Only now can I appreciate the freedom she gave us to explore our ideas, to come up with crazy projects, crazy skits. Dan Rowen and Dick Martin’s Laugh-In was hot back then, and in the sixth grade she let a group of us boys put on Cry-Out, which was so ridiculous, I suspect it was hilarious. I remember trying to make crêpes suzettes, of all things, when we studied Europe. During the fifth grade, my mother was up all hours of the night making some crazy “float” of the state of Iowa, replete with some tower sticking up somewhere in the northern part of the map. In class we watched this inane Spanish-language show on the local public television stations (which was dedicated to “educational programming” during the day), my very first introduction to ¿Cómo está Usted?, courtesy of this very odd Latina who was always about three beats behind everyone else on the show. I also did some over-the-top report on Japan, during the sixth grade, as I recall, courtesy of some propaganda supplied by Japan Air Lines through an ad in the National Geographic, entitled Fifty New Views of Japan (or something of that ilk).

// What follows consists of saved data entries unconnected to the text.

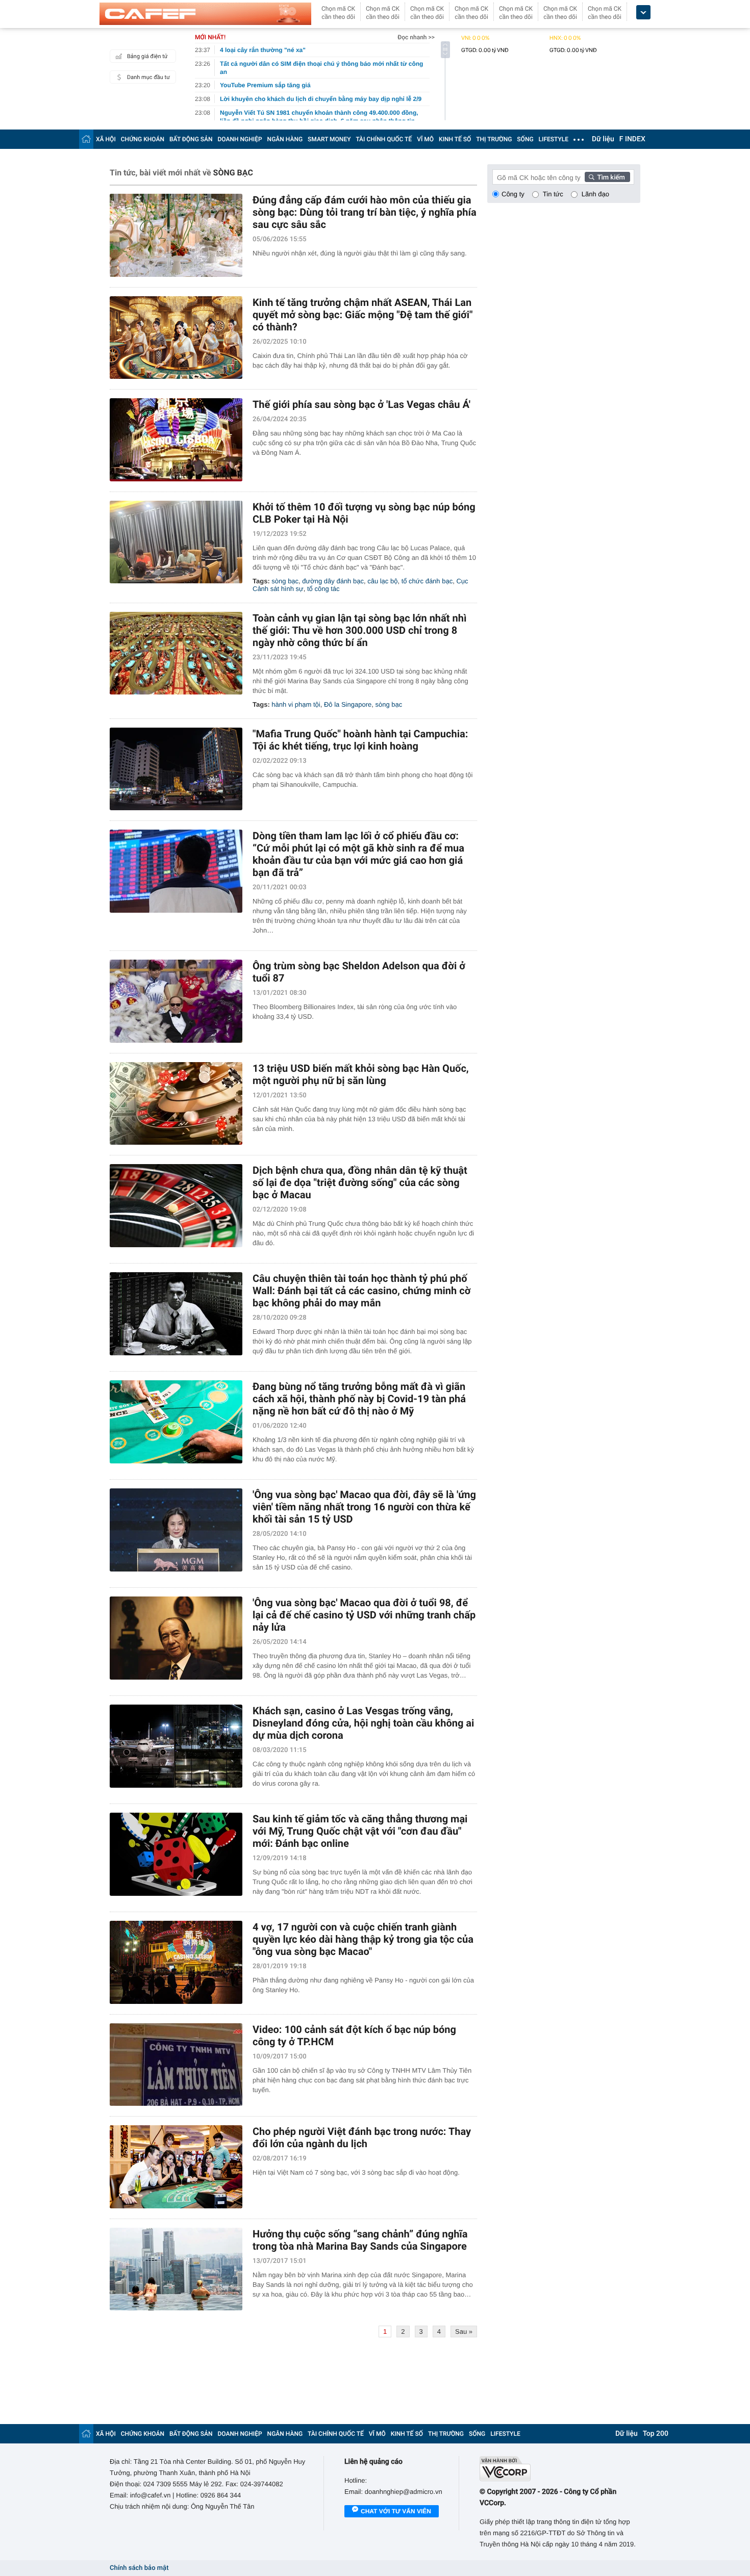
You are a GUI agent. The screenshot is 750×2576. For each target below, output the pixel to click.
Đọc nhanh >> (416, 37)
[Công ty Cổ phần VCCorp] (560, 2468)
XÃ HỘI (106, 139)
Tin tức (553, 194)
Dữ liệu (603, 139)
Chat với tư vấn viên (396, 2511)
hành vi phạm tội (295, 704)
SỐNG (525, 139)
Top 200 (655, 2434)
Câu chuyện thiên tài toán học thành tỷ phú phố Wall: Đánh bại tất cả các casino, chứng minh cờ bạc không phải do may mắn (361, 1290)
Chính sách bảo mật (139, 2568)
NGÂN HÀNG (285, 139)
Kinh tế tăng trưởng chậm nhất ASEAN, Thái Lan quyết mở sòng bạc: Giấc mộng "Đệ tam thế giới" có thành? (362, 314)
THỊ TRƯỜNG (494, 139)
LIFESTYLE (553, 139)
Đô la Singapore (347, 704)
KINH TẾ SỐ (455, 139)
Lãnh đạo (595, 194)
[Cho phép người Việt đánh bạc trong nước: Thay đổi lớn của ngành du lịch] (176, 2166)
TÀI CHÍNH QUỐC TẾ (384, 139)
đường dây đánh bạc (333, 581)
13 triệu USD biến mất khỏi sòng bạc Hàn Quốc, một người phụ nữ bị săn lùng (361, 1074)
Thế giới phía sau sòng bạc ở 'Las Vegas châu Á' (361, 404)
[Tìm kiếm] (608, 177)
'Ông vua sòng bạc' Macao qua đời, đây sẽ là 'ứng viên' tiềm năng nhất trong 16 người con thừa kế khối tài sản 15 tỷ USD (364, 1506)
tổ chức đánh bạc (427, 581)
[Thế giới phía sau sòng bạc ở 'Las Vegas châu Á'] (176, 439)
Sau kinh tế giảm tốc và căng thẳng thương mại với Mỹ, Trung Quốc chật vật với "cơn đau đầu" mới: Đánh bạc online (360, 1831)
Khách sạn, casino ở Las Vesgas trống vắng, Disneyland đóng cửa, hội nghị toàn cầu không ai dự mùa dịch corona (363, 1723)
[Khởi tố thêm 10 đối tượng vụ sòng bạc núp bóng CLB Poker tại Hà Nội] (176, 542)
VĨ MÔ (425, 139)
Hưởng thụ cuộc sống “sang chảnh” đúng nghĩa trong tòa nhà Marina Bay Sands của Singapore (360, 2240)
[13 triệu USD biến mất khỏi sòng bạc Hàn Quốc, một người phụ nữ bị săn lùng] (176, 1103)
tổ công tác (323, 589)
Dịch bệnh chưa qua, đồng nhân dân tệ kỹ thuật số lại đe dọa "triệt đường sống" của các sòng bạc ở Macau (360, 1182)
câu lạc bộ (382, 581)
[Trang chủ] (86, 139)
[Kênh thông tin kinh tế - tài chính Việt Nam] (205, 14)
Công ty (513, 194)
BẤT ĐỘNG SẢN (191, 139)
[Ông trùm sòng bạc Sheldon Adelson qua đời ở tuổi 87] (176, 1001)
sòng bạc (284, 581)
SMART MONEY (329, 139)
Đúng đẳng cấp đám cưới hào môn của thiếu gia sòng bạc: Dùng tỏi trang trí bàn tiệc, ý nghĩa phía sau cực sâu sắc (365, 212)
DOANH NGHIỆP (240, 139)
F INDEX (632, 139)
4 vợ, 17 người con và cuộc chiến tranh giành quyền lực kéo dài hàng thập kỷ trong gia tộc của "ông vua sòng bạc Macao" (363, 1939)
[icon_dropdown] (643, 12)
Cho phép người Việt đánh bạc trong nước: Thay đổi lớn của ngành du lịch (362, 2137)
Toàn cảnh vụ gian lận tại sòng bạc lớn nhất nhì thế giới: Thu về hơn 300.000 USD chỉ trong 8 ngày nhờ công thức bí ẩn (359, 630)
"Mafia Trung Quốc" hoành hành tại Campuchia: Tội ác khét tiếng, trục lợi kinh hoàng (360, 740)
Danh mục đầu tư (148, 77)
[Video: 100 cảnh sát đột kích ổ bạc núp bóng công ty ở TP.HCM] (176, 2064)
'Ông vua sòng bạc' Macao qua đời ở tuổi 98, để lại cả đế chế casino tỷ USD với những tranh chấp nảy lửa (364, 1614)
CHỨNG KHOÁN (142, 139)
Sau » (463, 2331)
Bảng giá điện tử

One year Mrs. Stukenberg even called together a noontime summit of the fifth and sixth grade gifted classes to settle our differences in The Great Foursquare Wars. Hillary, Madeline, and Condoleezza, eat your hearts out.
Yet what I most remember was her encouraging me to write, no matter how long (yes, even then . . .), no matter how fantastic. To this day I remember some semi-novella I penned that went on and on about a flamingo and the Presidency and Ameranada and, well, you get the picture. I recall her as having an eternally bemused look, as if she just quite couldn’t believe what was coming out of these kids–and specifically, this kid’s–mouth.
She taught me a bit about tempering the fine art of the smart-aleck. She was quite kind and understanding during my father’s illnesses and surgeries.
In so many ways, this blog is an outgrowth of her belief in me all those years ago. From what I could see in her obituary, she lived well and loved well, leaving behind a family and a legacy not only with elementary kids, but with college kids as well.
She helped me learn how to pave roads back. May she rest in peace.